Quand on sait à quel point Vladimir Poutine abuse du parallèle entre la Russie d’aujourd’hui et celle de l’ère soviétique, on devine que l’irruption de cette « Babouchka Z » a dû l’enchanter. « Sa représentation sert à glorifier l’ancienne génération, qui appelle la nouvelle à réitérer les succès d’antan. C’est une occasion de plus pour Vladimir Poutine de pousser les Russes à vivre dans le passé, en espérant qu’ils ne se rendent pas compte que cela ne leur offre aucune perspective », résume Jaroslava Barbieri.

Et le fait que cette nouvelle icône de la « patrie » soit une humble paysanne ukrainienne n’a que des avantages pour Moscou. Cela permet, d’une part, de suggérer que la guerre est « faite au nom d’un seul et même peuple, ce qui rejoint le nouveau récit russe qui a commencé à remplacer le concept de « dénazification » du pays par celui de de ‘ désukrainisation’ », souligne Stephen Hutchings. Et cette « glorification de la femme retraitée d’origine modeste suggère que la Russie est du côté des gens ordinaires qui jouent ici les premiers rôles », souligne Jaroslava Barbieri.

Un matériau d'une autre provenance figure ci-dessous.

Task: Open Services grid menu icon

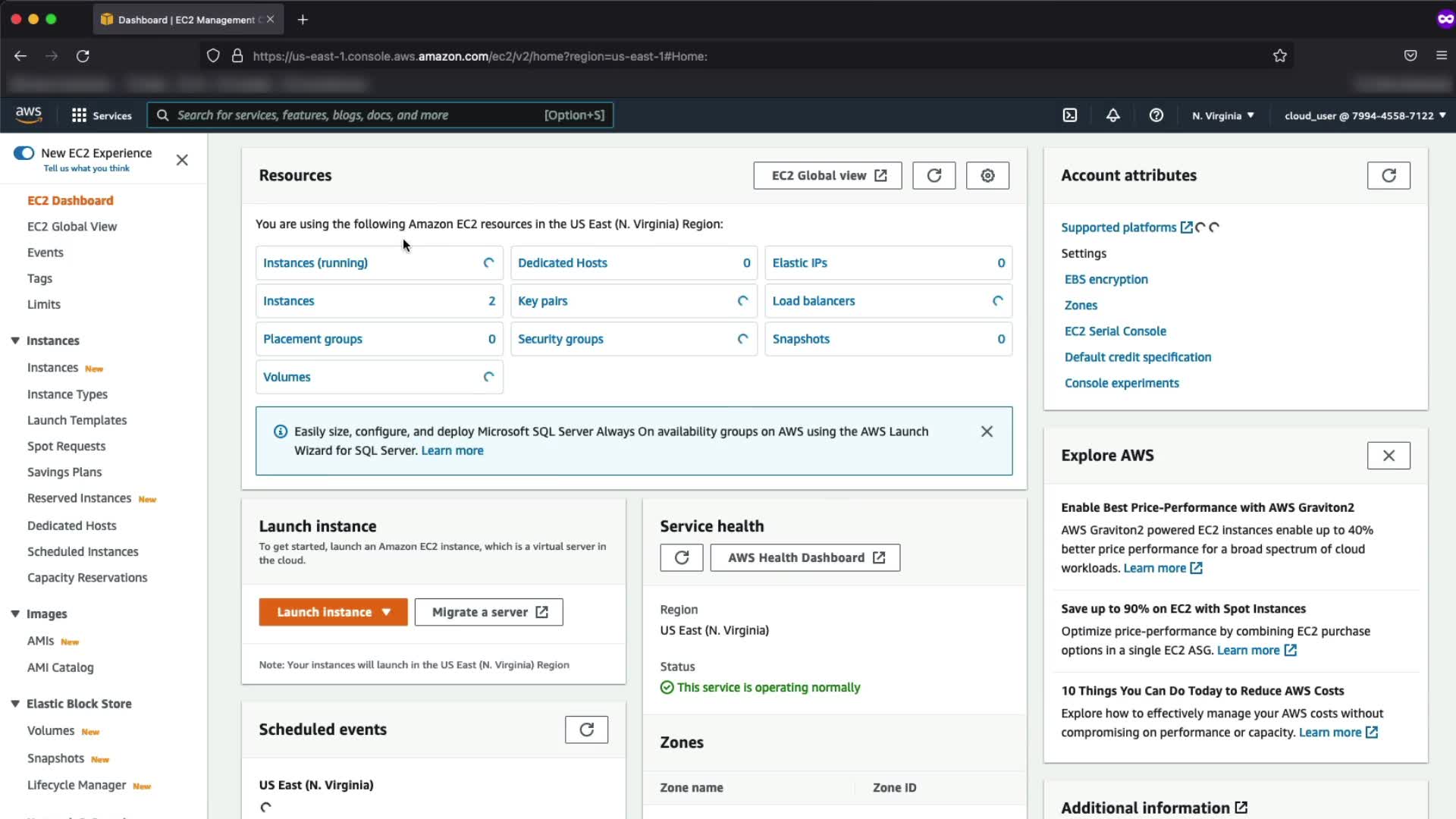Action: coord(79,115)
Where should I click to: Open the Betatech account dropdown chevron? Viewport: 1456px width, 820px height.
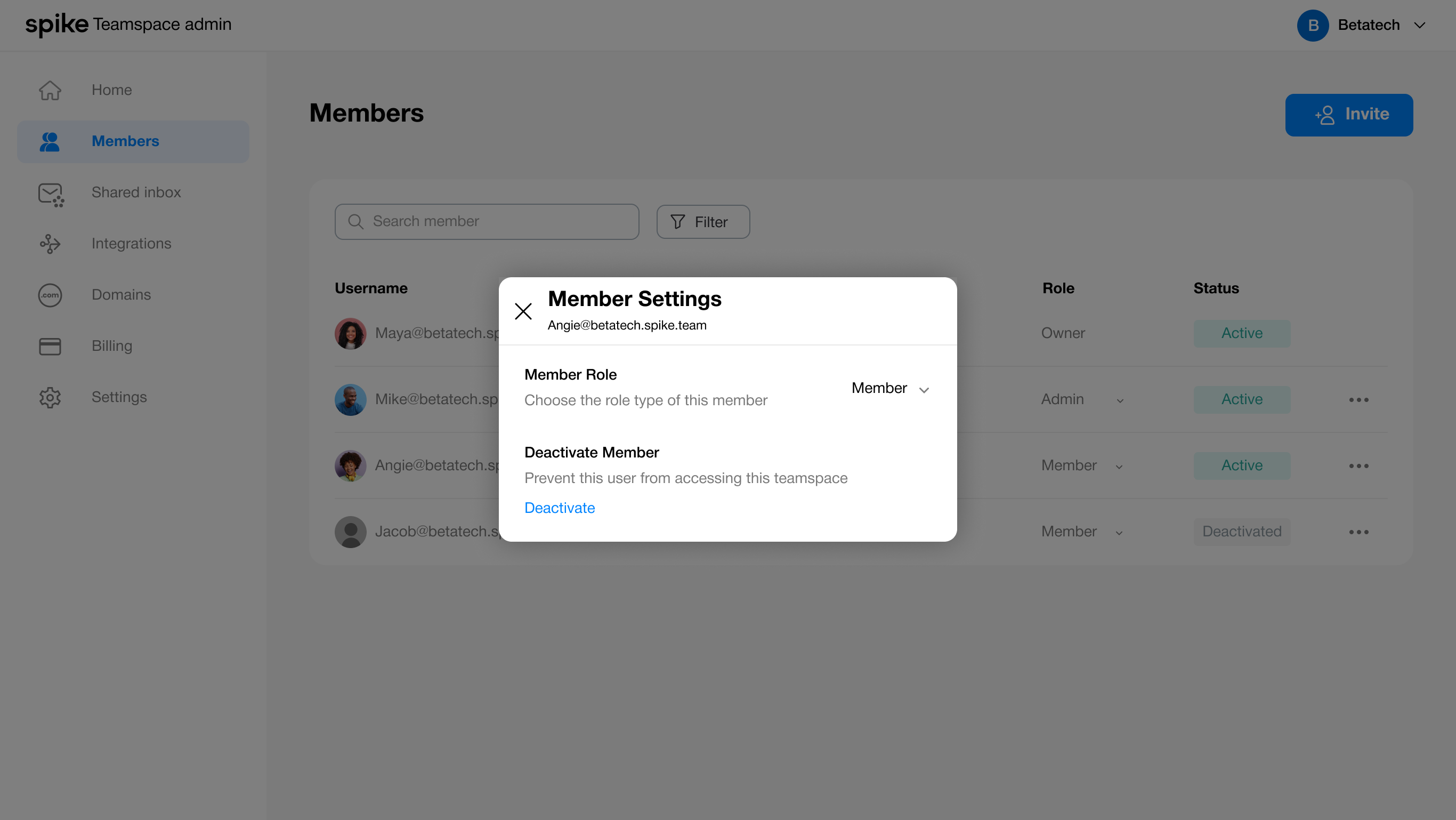click(1419, 26)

Cette « Babouchka Z » est donc une arme de propagande massive qui tombe, d’ailleurs, au meilleur moment possible. Si les médias usent et abusent actuellement de cette femme au drapeau soviétique, c’est que le 9 mai et son cortège de symboles approchent à grands pas. Moscou va organiser sa grande parade en mémoire de la victoire soviétique sur les nazis, et pour Stephen Hutchings, « il y aura sûrement une place pour cette ‘Babouchka Z’ dans les cérémonies ».

Toutes les actualités du site n'expriment pas le point de vue du site, mais nous transmettons cette actualité automatiquement et la traduisons grâce à une technologie programmatique sur le site et non à partir d'un éditeur humain.